#### 本文抜粋:
自国の特性を生かすという点では、先ほども名前が挙がった英国、韓国、トルコなど、さまざまな国がウクライナへの支援や関与を強めることは間違いありません。一つひとつの動きをつぶさに追うことはなかなか難しいですが、情報収集を続けている中で、こうした動きが全体としてかなり加速している印象を受けています。
もう一つの事例が、台湾です。台湾の医療チームがウクライナで支援活動を行っています。実は昨年、その医療チームとたまたま現地で会って交流する機会がありました。依然として攻撃が続いている地域でしたので、当人たちの苦労は計り知れませんが、この取り組みもまた非常に心に残っています。しばしば言及されるように、ロシア・ウクライナ戦争の行方は中国の台湾に対する態度にも影響する可能性があり、台湾にとって人ごとではありません。一方で、ウクライナと台湾は正式な外交関係がありませんので、医薬品供与などの支援は、ポーランドなど別の国を介して間接的に行うなど、工夫して取り組んでいるということでした。

#### 項目一覧:
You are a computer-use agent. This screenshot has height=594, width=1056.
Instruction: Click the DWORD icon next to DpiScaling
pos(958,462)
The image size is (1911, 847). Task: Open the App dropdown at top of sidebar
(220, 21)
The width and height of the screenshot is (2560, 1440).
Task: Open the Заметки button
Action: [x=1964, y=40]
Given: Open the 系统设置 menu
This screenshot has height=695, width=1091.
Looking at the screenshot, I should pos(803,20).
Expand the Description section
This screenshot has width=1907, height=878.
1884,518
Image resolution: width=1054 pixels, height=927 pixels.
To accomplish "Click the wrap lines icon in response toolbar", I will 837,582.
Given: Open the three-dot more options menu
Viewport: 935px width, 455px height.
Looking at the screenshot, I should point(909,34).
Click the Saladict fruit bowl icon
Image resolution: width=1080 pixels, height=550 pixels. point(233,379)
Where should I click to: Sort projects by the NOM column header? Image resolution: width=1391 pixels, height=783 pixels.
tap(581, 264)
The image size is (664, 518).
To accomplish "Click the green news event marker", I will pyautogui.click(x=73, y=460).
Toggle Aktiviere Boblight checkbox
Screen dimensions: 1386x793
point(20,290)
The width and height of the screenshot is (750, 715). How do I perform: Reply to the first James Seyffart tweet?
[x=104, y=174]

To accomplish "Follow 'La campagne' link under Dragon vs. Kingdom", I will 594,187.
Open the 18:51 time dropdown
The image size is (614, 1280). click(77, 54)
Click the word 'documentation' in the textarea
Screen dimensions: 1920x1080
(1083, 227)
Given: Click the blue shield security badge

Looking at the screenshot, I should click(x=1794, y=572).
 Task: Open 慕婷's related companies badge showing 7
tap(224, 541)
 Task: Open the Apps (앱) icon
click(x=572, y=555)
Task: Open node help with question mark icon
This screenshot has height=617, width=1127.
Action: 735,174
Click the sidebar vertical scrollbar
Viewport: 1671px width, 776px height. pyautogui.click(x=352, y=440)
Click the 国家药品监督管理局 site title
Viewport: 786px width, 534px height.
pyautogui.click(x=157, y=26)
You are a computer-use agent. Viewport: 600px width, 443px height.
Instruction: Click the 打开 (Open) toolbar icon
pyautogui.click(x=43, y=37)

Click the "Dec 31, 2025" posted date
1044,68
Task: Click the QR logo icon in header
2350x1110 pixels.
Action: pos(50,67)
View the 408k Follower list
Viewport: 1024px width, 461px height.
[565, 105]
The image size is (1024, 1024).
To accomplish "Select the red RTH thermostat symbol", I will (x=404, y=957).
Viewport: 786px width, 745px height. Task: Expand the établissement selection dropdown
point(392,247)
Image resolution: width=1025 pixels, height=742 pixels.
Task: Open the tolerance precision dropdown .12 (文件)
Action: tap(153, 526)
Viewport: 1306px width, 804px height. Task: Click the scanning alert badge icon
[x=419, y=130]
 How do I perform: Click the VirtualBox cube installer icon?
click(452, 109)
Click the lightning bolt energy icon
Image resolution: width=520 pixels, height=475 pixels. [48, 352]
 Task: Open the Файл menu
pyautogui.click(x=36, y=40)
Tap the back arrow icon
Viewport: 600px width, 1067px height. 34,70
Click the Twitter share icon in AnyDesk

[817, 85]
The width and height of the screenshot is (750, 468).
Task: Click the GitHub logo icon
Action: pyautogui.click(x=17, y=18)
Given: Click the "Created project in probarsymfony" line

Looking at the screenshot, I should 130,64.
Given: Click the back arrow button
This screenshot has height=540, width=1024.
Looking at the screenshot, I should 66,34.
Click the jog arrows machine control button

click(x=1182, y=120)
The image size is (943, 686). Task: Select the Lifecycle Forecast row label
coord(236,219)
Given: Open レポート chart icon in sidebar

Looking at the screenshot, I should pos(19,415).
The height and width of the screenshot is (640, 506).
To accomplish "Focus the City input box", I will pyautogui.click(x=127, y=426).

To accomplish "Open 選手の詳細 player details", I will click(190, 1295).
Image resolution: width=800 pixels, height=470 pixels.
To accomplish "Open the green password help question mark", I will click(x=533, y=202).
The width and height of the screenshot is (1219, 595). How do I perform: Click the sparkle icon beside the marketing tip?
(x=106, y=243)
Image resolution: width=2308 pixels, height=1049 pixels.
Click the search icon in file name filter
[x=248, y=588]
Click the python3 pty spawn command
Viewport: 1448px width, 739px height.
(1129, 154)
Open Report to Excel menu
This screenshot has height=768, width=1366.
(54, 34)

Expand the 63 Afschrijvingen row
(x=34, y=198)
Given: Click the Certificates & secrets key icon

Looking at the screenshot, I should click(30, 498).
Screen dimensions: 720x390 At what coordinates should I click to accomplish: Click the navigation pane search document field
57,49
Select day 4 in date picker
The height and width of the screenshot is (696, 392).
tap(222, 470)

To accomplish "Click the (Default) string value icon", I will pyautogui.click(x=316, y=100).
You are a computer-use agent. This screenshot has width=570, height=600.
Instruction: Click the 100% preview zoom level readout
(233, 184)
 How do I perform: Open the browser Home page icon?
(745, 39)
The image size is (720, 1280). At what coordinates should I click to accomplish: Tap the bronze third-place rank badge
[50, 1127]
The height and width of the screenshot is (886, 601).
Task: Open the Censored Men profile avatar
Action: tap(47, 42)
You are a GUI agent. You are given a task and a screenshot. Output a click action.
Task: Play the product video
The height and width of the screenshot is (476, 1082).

#### 実施項目 1:
本文抜粋によると、台湾はウクライナへの医薬品供与などの支援をポーランドなど別の国を介して間接的に行っています。その理由を本文抜粋に基づいて1〜3文で説明してください。
#### 実施項目 2:
台湾のウクライナ支援を述べた本文抜粋を、最後の文の後から書き継いでください。

#### 作業結果 1:
ウクライナと台湾の間には正式な外交関係がないためです。そのため台湾は、ポーランドなど別の国を介するといった工夫をして支援に取り組んでいます。

#### 作業結果 2:
東京大学 先端科学技術研究センター 特任教授 国末 憲人氏
富澤:
ありがとうございます。ご紹介いただいた事例はいずれも各国の技術力が発揮されたケースであり、日本企業のウクライナ進出において参考になる取り組みだと考えます。
ここで私からは、ウクライナ市場との新たな関わり方の可能性について言及したいと思います。2025年7月10~11日にイタリアでウクライナ復興会議が行われましたが、その前日には日本貿易振興機構(JETRO)と経済産業省の共催で「日・ウクライナ官民ラウンドテーブル」が開催されました。その目的は、ウクライナの復興支援と日本企業のビジネス機会創出を図ることです。日本とウクライナの他、リトアニア、チェコ、トルコの政府関係者や企業などが参加し、いくつかの日本企業も参加しています。
この会議ではウクライナから日本企業に対して連携への期待が語られた他、ウクライナを支援する国同士の経済協力の可能性についても議論が行われました。日本企業のウクライナ市場への関わり方は、復興を直接支援する、あるいは支援国同士が手を取り合うなど、さまざまなアプローチができると考えています。
富澤:
さて、最後にご意見を伺いたいのが、ウクライナ市場で成功するために最も重要な要素は何か、という問いです。国末さんはどのようにお考えでしょうか。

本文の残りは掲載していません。